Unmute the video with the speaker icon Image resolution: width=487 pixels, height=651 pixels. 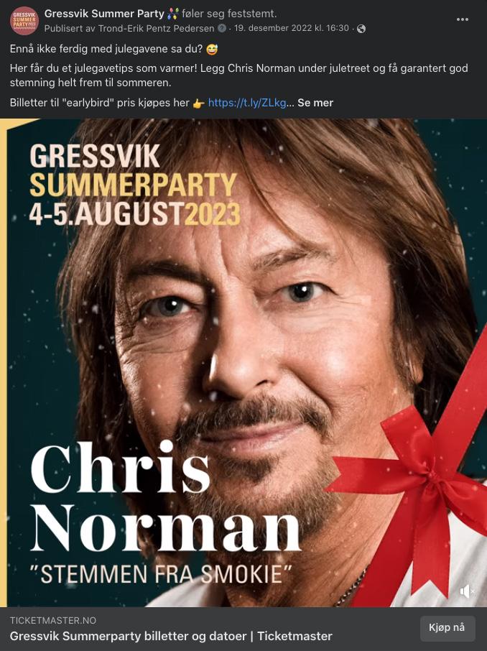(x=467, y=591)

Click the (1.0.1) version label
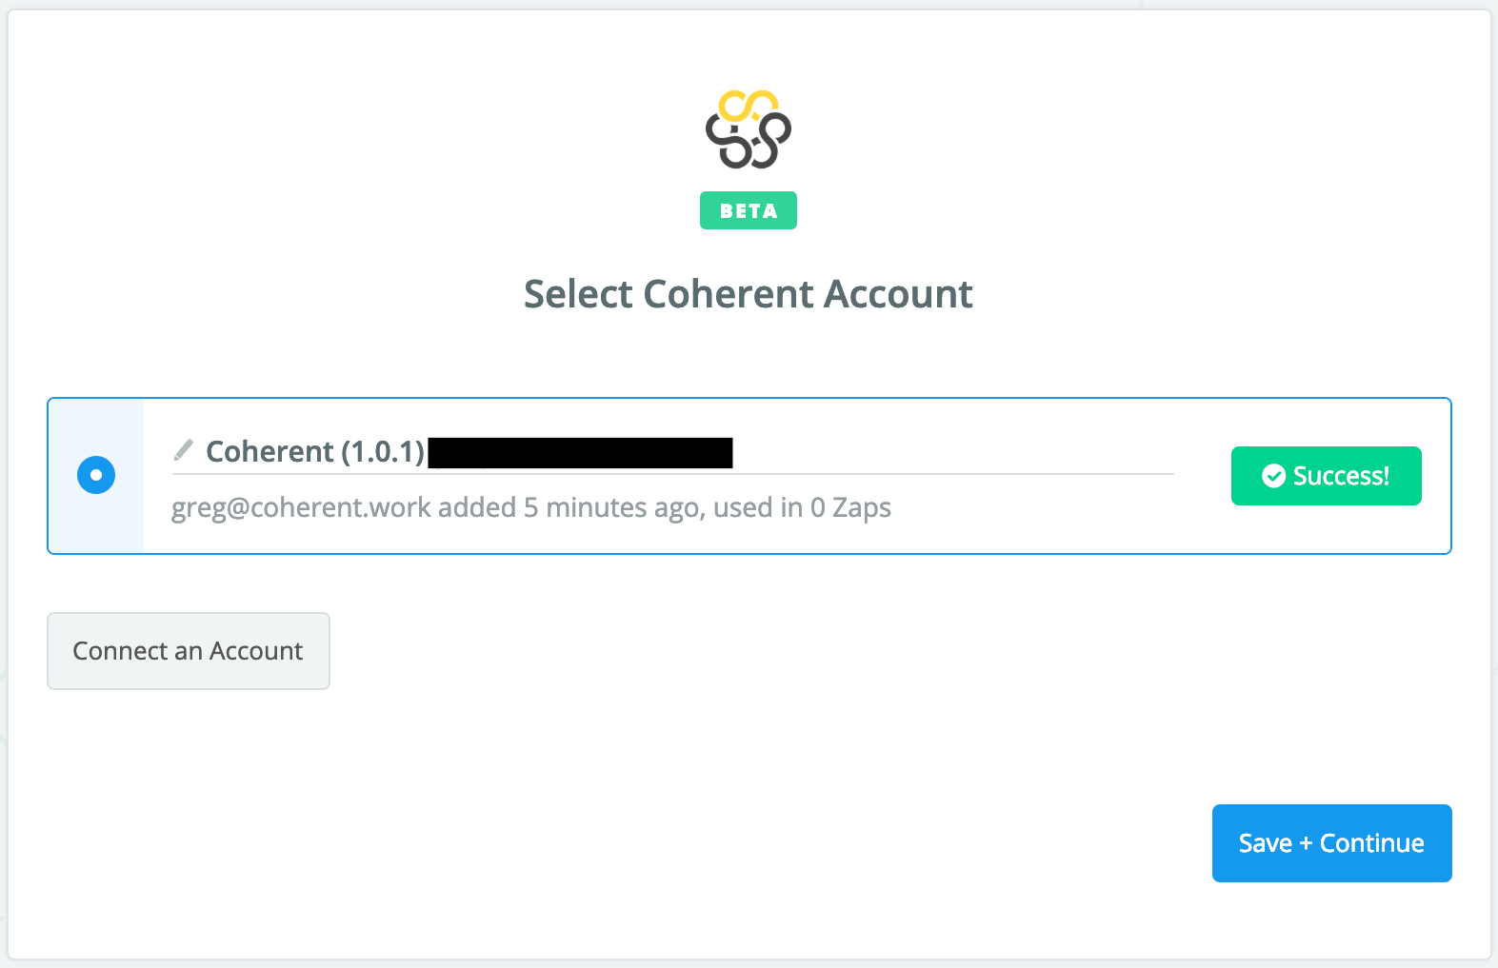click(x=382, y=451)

--

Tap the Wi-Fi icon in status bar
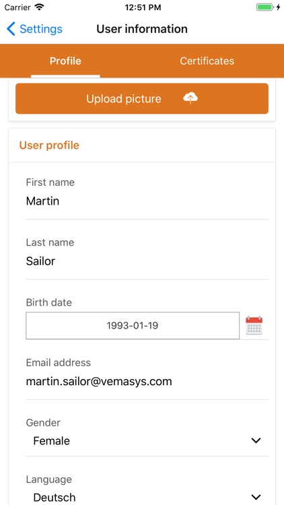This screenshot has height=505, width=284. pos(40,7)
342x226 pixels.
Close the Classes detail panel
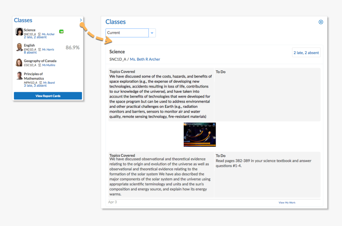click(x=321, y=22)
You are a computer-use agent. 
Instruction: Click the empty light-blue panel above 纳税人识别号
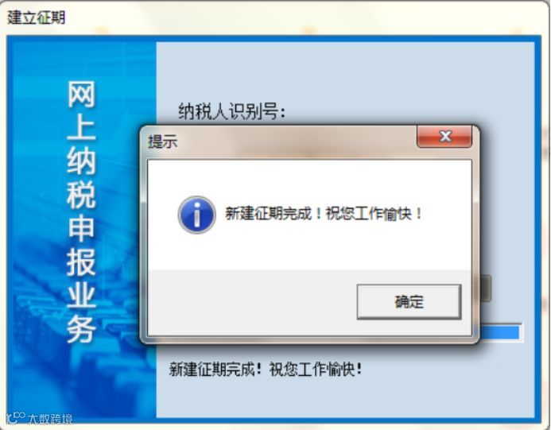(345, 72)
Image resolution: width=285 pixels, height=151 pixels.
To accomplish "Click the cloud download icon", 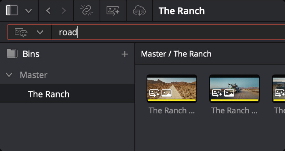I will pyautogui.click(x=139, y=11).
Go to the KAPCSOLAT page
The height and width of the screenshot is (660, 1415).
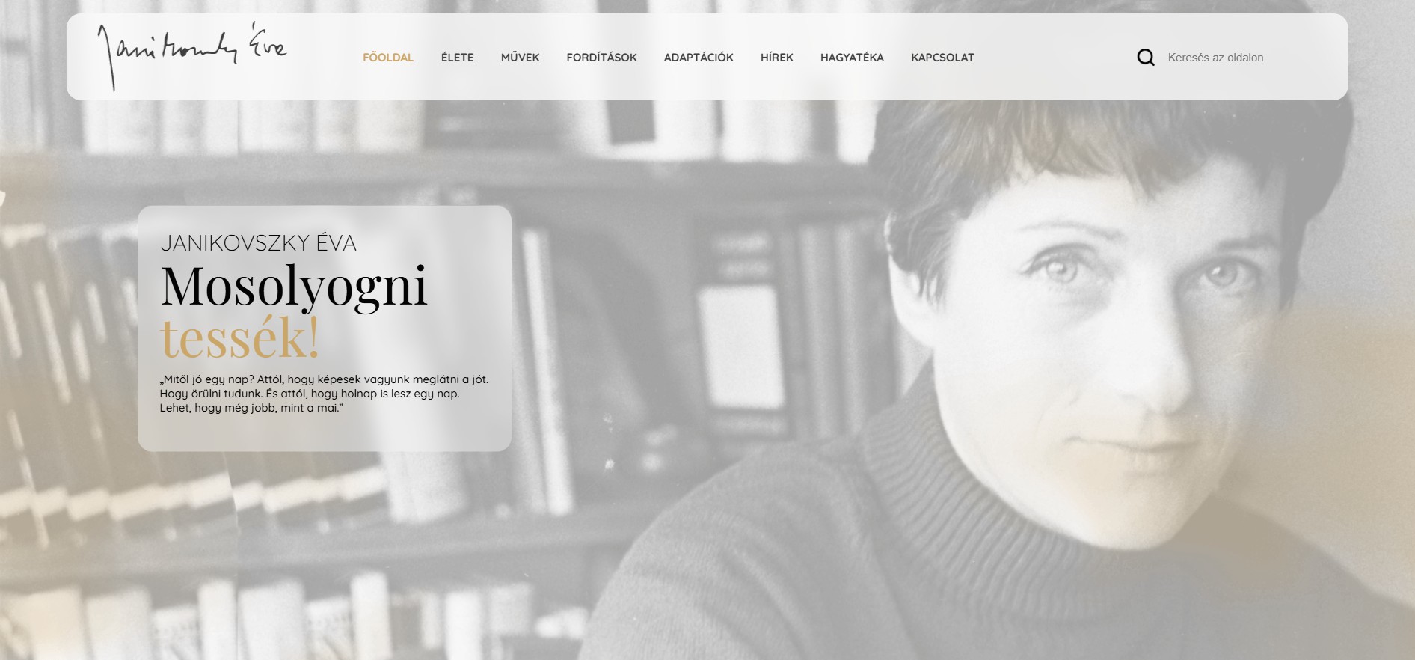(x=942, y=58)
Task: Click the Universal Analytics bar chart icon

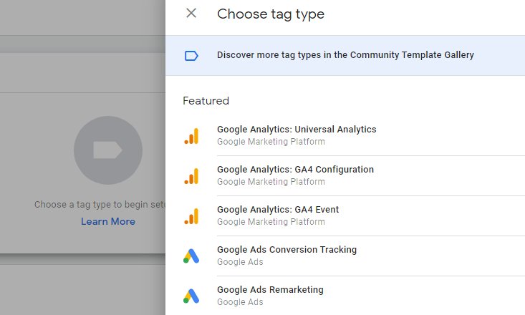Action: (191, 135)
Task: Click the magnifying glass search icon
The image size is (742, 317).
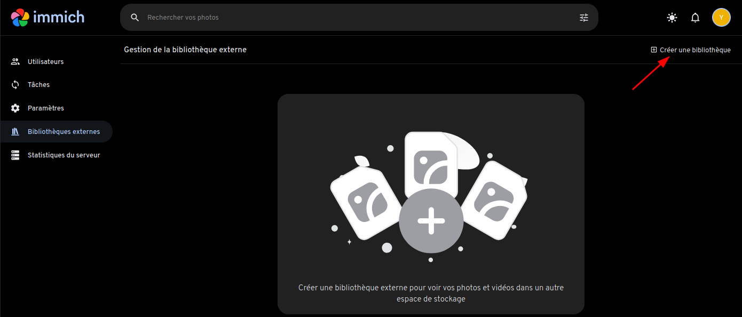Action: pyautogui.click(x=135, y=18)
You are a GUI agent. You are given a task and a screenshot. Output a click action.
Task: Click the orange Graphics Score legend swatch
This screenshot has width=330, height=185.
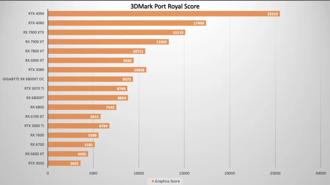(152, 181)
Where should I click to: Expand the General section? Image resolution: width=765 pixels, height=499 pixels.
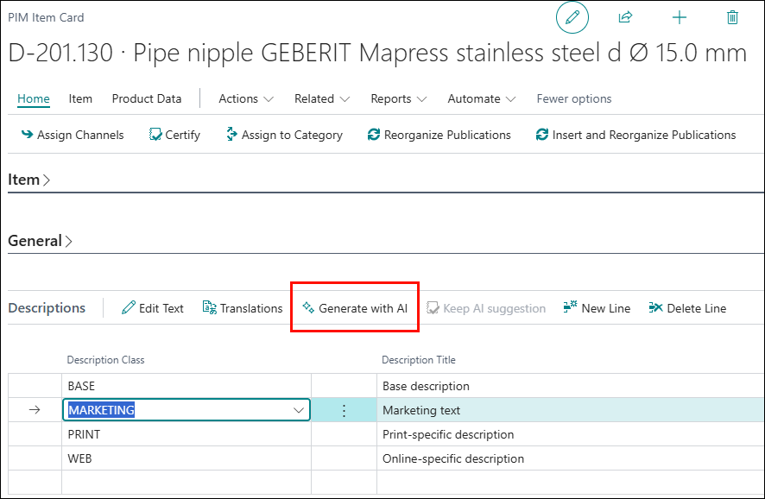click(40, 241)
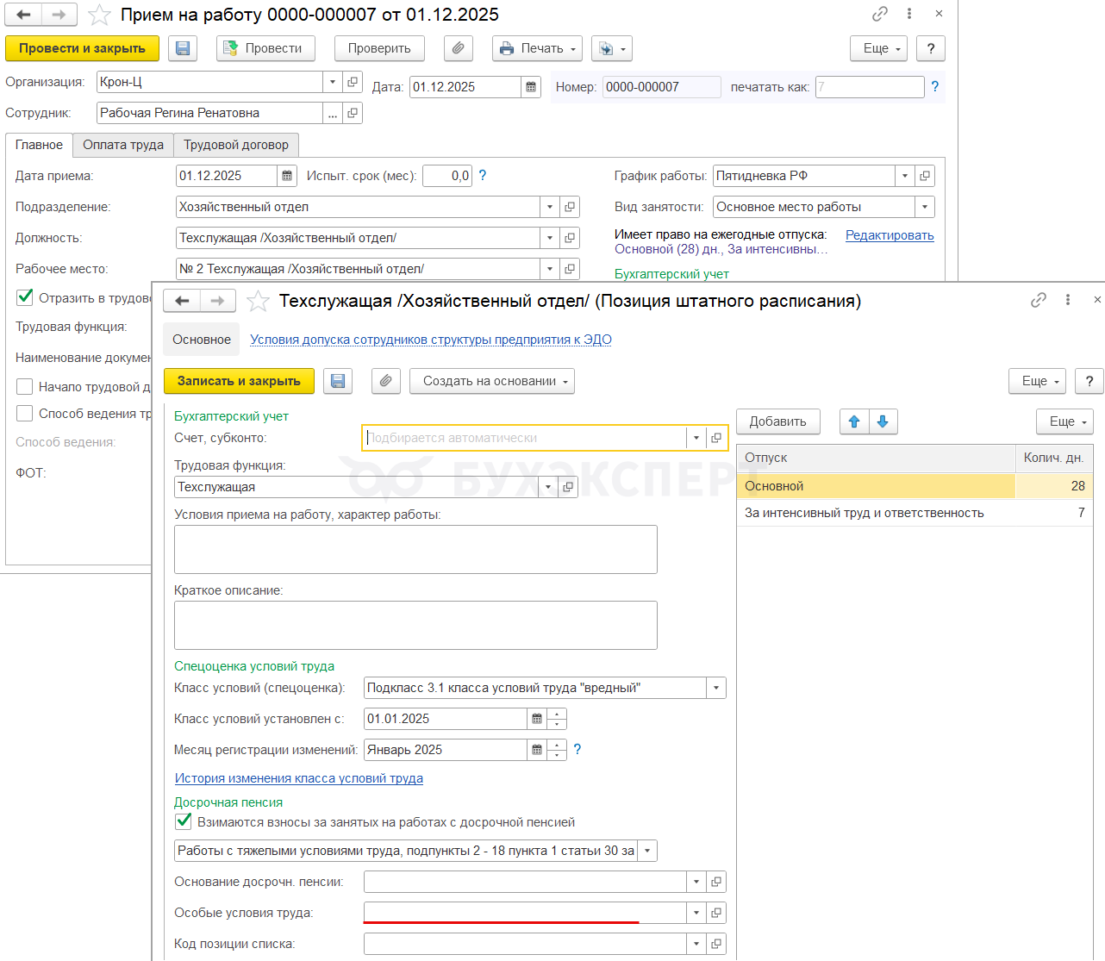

▸ What is needed: Copy every line from the entries that contains the word "agent".

▸ Answer for this exercise:
You are a computer-use agent. 
You are a GUI agent. You are given a task and a screenshot. Output a click action.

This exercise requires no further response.